= Exercise requirements =
Can you copy out every one of the items below, word for word, keeping each line as it stands?

= Data for processing =
____________

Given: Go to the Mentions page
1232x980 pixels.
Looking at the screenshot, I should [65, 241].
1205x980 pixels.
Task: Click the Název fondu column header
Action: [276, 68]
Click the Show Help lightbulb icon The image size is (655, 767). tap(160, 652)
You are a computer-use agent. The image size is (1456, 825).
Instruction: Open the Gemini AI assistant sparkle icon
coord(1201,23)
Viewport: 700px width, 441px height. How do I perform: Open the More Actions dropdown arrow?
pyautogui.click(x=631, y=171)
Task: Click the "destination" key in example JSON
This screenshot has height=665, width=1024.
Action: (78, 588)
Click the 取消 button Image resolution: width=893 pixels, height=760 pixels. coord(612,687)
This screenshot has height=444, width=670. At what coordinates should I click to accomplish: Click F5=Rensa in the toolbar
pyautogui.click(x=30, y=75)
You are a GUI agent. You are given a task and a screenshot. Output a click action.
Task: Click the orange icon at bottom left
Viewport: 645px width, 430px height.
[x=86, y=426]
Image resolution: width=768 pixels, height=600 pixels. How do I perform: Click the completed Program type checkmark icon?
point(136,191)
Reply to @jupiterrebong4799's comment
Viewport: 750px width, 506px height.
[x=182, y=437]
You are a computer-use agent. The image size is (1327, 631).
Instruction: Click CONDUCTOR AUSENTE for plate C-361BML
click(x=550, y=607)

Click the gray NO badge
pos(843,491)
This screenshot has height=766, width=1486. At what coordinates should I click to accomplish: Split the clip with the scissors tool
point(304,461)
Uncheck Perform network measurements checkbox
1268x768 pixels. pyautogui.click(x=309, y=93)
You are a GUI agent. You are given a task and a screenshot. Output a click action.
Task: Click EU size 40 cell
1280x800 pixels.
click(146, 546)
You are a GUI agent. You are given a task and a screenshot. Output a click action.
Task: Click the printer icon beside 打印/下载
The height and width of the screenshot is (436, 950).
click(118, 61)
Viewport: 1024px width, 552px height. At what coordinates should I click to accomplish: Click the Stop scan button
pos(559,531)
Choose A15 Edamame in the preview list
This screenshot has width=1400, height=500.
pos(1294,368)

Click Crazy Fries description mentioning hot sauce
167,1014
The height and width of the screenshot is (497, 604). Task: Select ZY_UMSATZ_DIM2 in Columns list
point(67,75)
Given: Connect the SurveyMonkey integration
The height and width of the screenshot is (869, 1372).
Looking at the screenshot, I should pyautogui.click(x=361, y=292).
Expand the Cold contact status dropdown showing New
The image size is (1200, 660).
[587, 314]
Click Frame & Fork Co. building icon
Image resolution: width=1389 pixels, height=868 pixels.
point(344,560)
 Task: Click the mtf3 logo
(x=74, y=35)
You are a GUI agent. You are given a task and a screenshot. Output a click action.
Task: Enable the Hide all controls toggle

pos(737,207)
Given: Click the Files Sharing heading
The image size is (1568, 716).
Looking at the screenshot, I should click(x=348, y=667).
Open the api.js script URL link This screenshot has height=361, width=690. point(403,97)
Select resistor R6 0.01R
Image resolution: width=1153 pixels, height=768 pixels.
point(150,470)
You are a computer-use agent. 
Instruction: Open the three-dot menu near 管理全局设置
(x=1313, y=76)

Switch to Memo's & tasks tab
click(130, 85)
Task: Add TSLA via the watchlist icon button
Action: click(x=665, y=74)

____________

= The completed task =
Given: Go to the Mentions page
1232x980 pixels.
Looking at the screenshot, I should [65, 241].
1205x980 pixels.
Task: Click the Název fondu column header
Action: [276, 68]
Click the Show Help lightbulb icon The image size is (655, 767). tap(160, 652)
You are a computer-use agent. The image size is (1456, 825).
Instruction: Open the Gemini AI assistant sparkle icon
coord(1201,23)
Viewport: 700px width, 441px height. How do I perform: Open the More Actions dropdown arrow?
pyautogui.click(x=631, y=171)
Task: Click the "destination" key in example JSON
This screenshot has height=665, width=1024.
Action: (78, 588)
Click the 取消 button Image resolution: width=893 pixels, height=760 pixels. coord(612,687)
This screenshot has height=444, width=670. At what coordinates should I click to accomplish: Click F5=Rensa in the toolbar
pyautogui.click(x=30, y=75)
You are a GUI agent. You are given a task and a screenshot. Output a click action.
Task: Click the orange icon at bottom left
Viewport: 645px width, 430px height.
[x=86, y=426]
Image resolution: width=768 pixels, height=600 pixels. How do I perform: Click the completed Program type checkmark icon?
point(136,191)
Reply to @jupiterrebong4799's comment
Viewport: 750px width, 506px height.
[x=182, y=437]
You are a computer-use agent. The image size is (1327, 631).
Instruction: Click CONDUCTOR AUSENTE for plate C-361BML
click(x=550, y=607)

Click the gray NO badge
pos(843,491)
This screenshot has height=766, width=1486. At what coordinates should I click to accomplish: Split the clip with the scissors tool
point(304,461)
Uncheck Perform network measurements checkbox
1268x768 pixels. pyautogui.click(x=309, y=93)
You are a GUI agent. You are given a task and a screenshot. Output a click action.
Task: Click EU size 40 cell
1280x800 pixels.
click(146, 546)
You are a GUI agent. You are given a task and a screenshot. Output a click action.
Task: Click the printer icon beside 打印/下载
The height and width of the screenshot is (436, 950).
click(118, 61)
Viewport: 1024px width, 552px height. At what coordinates should I click to accomplish: Click the Stop scan button
pos(559,531)
Choose A15 Edamame in the preview list
This screenshot has width=1400, height=500.
pos(1294,368)

Click Crazy Fries description mentioning hot sauce
167,1014
The height and width of the screenshot is (497, 604). Task: Select ZY_UMSATZ_DIM2 in Columns list
point(67,75)
Given: Connect the SurveyMonkey integration
The height and width of the screenshot is (869, 1372).
Looking at the screenshot, I should pyautogui.click(x=361, y=292).
Expand the Cold contact status dropdown showing New
The image size is (1200, 660).
[587, 314]
Click Frame & Fork Co. building icon
Image resolution: width=1389 pixels, height=868 pixels.
point(344,560)
 Task: Click the mtf3 logo
(x=74, y=35)
You are a GUI agent. You are given a task and a screenshot. Output a click action.
Task: Enable the Hide all controls toggle

pos(737,207)
Given: Click the Files Sharing heading
The image size is (1568, 716).
Looking at the screenshot, I should click(x=348, y=667).
Open the api.js script URL link This screenshot has height=361, width=690. point(403,97)
Select resistor R6 0.01R
Image resolution: width=1153 pixels, height=768 pixels.
point(150,470)
You are a computer-use agent. 
Instruction: Open the three-dot menu near 管理全局设置
(x=1313, y=76)

Switch to Memo's & tasks tab
click(130, 85)
Task: Add TSLA via the watchlist icon button
Action: click(x=665, y=74)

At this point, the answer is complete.